Submitted to: Meeting Abstract
Publication Type: Abstract Only
Publication Acceptance Date: December 30, 2008
Publication Date: N/A
Technical Abstract: Determination of biogenic amines in fish samples can be used as a quality attribute and are commonly performed using a derivatization step followed by high pressure liquid chromatography (HPLC) and UV detection. Over estimation and misidentification of biogenic amines can occur when interfering compounds elute and absorb at similar wavelengths. A more sensitive and accurate detection method for determining biogenic amines can be achieved with atmospheric pressure using chemical ionization mass spectrometry (ACPI-MS). The objective of this study was to compare the biogenic amine concentrations in fish samples with two detection methods (UV and ACPI-MS) run concurrently after the derivatization step. Samples were blended with 6% trichloroacetic, filter and derivatized with benzoyl chloride. Separation and quantification of seven biogenic amines were conducted on a reverse phase C18 column with a flow rate of 0.8 ml/min on an Agilent 1100 HPLC. The mobile phase was as followed 1:1 methanol:water for 0.5 min, ramped up to 3:1 methanol:water at 7 min and maintained for 3 min then ramped up to 100% methanol and maintained for 2 min. The UV wavelength used for detection was 254 nm.
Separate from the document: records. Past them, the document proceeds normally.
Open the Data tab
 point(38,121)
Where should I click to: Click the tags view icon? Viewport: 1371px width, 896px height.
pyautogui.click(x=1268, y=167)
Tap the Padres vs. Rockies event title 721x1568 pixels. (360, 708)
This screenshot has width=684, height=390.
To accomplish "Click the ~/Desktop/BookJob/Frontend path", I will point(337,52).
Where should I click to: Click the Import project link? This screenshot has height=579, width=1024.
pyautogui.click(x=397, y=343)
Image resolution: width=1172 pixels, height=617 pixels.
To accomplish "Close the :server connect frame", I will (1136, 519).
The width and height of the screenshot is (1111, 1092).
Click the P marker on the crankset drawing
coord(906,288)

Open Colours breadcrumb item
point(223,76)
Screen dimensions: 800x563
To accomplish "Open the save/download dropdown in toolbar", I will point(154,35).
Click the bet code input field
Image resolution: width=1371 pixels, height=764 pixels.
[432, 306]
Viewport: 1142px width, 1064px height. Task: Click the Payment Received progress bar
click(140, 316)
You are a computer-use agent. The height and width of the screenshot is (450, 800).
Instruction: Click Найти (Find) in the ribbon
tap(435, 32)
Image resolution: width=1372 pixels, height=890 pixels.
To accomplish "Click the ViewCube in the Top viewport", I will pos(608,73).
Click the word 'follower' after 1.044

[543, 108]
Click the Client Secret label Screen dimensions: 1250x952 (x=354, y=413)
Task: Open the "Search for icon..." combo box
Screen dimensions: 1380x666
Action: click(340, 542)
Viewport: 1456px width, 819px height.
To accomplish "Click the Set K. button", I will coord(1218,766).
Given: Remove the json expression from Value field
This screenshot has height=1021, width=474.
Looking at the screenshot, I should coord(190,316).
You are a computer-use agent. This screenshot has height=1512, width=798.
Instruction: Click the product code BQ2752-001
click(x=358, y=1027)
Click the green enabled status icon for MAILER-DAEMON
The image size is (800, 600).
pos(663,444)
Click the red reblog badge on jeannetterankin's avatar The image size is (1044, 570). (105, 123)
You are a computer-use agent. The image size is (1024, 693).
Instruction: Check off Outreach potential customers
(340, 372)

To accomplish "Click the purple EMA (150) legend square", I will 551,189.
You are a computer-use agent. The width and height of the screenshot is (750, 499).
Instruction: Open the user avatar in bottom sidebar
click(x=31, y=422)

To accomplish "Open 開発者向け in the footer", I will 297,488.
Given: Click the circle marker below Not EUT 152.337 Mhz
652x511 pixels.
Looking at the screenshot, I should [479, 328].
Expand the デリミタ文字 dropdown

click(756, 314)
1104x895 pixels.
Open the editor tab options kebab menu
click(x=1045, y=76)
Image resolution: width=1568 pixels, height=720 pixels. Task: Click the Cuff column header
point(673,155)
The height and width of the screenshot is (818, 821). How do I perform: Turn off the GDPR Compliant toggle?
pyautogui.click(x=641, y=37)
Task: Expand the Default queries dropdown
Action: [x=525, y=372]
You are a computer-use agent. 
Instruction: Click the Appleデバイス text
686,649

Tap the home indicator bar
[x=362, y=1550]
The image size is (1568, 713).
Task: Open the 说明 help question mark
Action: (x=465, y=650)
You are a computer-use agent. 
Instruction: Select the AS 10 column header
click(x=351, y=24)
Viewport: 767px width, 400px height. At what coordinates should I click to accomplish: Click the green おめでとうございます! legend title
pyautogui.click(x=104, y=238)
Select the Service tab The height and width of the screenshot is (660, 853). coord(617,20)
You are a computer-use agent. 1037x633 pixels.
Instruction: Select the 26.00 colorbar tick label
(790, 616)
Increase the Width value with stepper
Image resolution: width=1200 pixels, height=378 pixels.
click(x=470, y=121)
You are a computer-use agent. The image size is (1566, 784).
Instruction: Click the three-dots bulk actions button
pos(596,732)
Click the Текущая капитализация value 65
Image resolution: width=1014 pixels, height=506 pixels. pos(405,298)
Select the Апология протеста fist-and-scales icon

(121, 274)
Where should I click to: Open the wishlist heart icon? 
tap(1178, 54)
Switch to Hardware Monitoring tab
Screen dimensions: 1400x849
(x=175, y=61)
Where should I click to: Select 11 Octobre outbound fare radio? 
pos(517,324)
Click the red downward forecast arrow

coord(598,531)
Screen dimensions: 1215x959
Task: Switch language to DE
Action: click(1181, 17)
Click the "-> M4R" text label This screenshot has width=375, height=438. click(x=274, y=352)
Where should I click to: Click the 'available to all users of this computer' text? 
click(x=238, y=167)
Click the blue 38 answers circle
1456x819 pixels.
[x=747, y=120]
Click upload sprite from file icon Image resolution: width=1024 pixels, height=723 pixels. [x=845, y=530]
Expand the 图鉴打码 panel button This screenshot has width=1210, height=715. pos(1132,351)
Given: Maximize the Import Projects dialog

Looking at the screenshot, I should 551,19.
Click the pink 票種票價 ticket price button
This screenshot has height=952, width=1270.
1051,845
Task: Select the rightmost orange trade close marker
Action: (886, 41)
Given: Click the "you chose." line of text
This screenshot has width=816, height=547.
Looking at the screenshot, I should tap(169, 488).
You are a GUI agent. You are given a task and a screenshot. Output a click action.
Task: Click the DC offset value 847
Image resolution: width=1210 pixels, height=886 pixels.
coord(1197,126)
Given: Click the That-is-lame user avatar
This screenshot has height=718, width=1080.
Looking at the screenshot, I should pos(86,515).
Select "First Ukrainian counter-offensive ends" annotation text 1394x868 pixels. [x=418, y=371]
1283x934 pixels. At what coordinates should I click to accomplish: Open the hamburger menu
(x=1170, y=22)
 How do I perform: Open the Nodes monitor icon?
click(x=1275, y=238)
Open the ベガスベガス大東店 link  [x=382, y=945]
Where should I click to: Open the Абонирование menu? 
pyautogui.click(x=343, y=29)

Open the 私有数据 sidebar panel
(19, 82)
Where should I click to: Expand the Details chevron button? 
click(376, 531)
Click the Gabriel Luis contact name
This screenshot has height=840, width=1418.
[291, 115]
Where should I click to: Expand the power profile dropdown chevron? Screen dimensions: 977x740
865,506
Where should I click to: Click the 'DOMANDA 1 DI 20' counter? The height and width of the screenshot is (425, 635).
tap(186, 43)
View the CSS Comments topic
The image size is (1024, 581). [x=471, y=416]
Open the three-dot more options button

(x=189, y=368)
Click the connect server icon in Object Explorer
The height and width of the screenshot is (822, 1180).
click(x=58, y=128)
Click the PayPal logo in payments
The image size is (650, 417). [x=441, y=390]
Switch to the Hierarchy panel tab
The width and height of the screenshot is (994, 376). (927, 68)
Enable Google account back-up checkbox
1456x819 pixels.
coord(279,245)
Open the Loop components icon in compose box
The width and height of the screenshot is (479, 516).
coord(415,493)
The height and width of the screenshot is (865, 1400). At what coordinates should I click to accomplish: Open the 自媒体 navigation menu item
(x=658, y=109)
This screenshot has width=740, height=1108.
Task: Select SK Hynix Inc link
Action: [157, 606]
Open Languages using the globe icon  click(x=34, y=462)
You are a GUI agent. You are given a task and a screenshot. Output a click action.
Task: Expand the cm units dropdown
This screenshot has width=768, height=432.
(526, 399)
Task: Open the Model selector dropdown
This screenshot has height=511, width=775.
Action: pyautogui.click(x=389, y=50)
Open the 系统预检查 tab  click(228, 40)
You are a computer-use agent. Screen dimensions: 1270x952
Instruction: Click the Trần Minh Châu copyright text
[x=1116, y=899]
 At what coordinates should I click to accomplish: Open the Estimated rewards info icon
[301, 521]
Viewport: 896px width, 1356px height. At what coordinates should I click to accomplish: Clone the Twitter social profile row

A full mass spectrum scan with APCI was taken of the derivatized biogenic amine standards and the most abundant ion was used in the selective ion mode for detection and quantification. The setting for the mass spectrum was as followed gas temperature = 350 C, vaporizer = 250 C drying gas = 5 l/min nebulizer pressure and capillary current at 4000 V. Results suggested APCI-MS to be a more selective and sensitive detection method. Overlapping peaks with biogenic amines were observed in samples with UV detection and not the case with APCI-MS. Significantly (p<0.05) higher concentrations of putrescine and 2-phenylethylamine were quantified with the UV detection in samples tested. Tryptamine was detected in low concentrations with ACPI-MS, but not detected with UV. The APCI-MS method that was developed in this study is more sensitive and selective than the commonly used UV method.